Et pourquoi pas « Women are heroines « ?
Quel est donc cet objet filmique mettant à la fois les femmes en visée de caméra tout en leur déniant par un qualificatif exclusivement masculin le droit à conserver leur féminité ?
C’est dans cette espace entre l’être et le genre que gît un vide qui met mal à l’aise (**) parce qu’il suscite une ambiguïté quant à la démarche d’un cinéaste dont le but avoué est de poser sur celles qui, éparpillées aux quatre coins de la planète - Brésil, Cambodge, Kenya, Inde - témoignent de leurs histoires douloureuses.
But avoué et certes réussi, ces portraits sont à la fois touchants, empreints d’une sagesse et d’une pudeur savamment dosées et interpellants - pourquoi toute cette souffrance ?
Mais but aussi voilé par quelque chose de moins innocent et de plus manipulateur.
Car en bout de pellicule, de qui JR se fait-il le chantre ? A qui rend-il hommage ?

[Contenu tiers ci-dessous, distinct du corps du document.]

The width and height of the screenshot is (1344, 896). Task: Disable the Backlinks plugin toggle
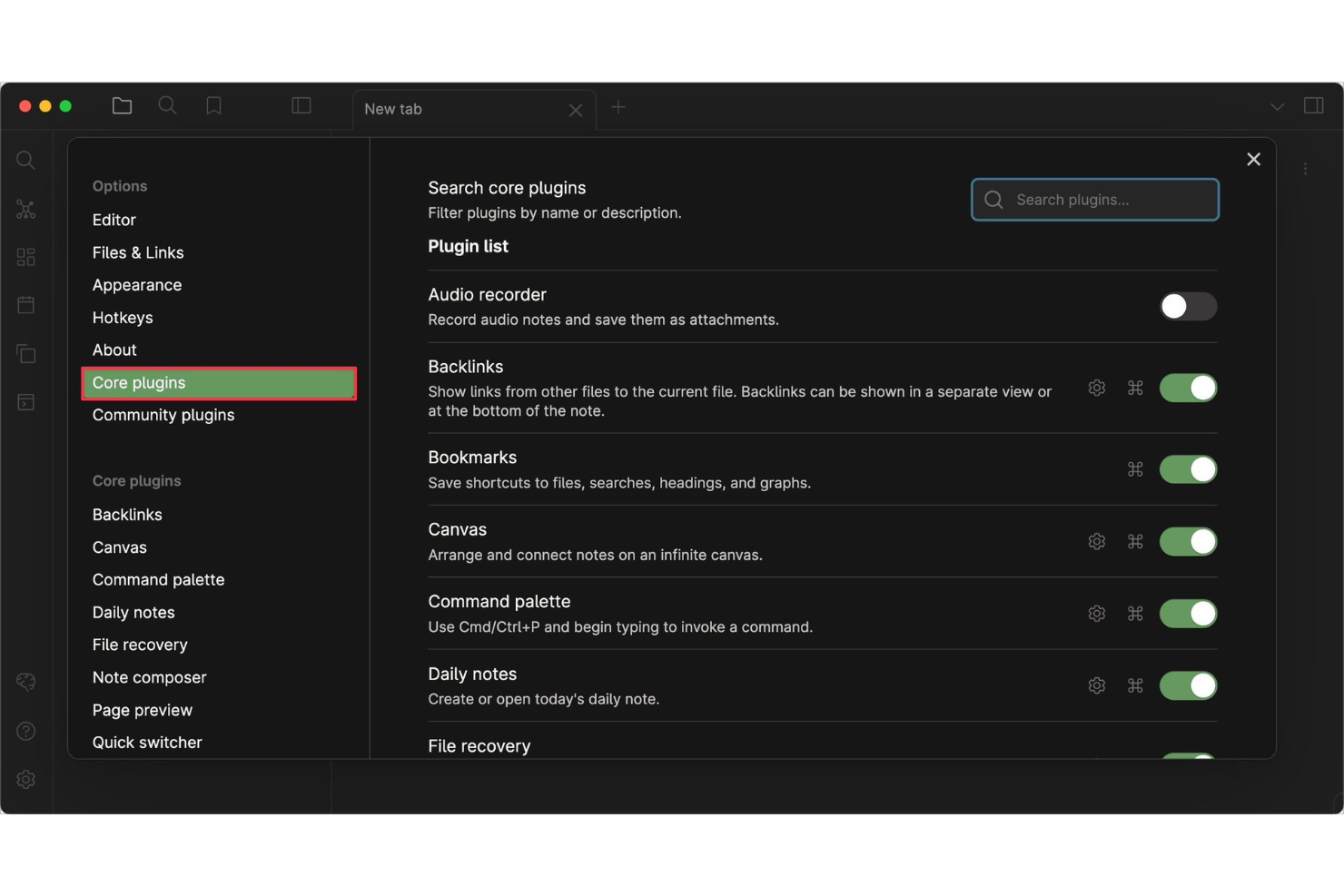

Au courage de ces femmes pour faire face aux rudesses de leur environnement, à leur envie de vivre même lestées de secrets pénibles et souvent tus ou à la façon de les filmer avec ce sens bien particulier de l’esthétisme frontal et situationnel (les gens sont captés dans leur lieu de vie) que l’on appelle « l’artivisme » ?
C’est-à-dire cet art engageant mais pas engagé parce que dépourvu de tout discours politique.
Cet art qui, ici et à nos yeux, cesse d’être vite d’être un style pour devenir un artifice, une façon de prendre position moins pour cerner le sujet que pour se faire valoir.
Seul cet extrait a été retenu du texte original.